[The records]
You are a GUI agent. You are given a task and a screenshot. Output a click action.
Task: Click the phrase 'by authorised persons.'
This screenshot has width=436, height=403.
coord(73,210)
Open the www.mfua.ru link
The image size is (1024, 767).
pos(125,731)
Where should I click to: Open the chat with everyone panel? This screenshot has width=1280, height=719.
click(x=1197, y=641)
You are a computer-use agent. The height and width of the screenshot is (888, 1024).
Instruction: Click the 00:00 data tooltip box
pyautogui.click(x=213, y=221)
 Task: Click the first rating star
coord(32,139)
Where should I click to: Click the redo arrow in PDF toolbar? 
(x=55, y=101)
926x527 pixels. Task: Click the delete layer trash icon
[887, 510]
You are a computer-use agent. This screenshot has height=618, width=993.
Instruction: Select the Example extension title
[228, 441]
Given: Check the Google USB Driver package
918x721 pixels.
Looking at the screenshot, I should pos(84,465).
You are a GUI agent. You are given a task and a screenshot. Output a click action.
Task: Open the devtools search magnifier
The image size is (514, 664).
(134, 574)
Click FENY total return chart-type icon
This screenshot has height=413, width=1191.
[/The records]
Exercise:
All lines above with the word "agent" need to be reported.

Task response:
You are a GUI agent. You are given a task and a screenshot. Output a click action.
You are a computer-use agent. The height and width of the screenshot is (888, 1024).
You are a computer-use agent. This screenshot has height=618, width=993.
You are a GUI agent. You are given a task and a screenshot. Output a click action.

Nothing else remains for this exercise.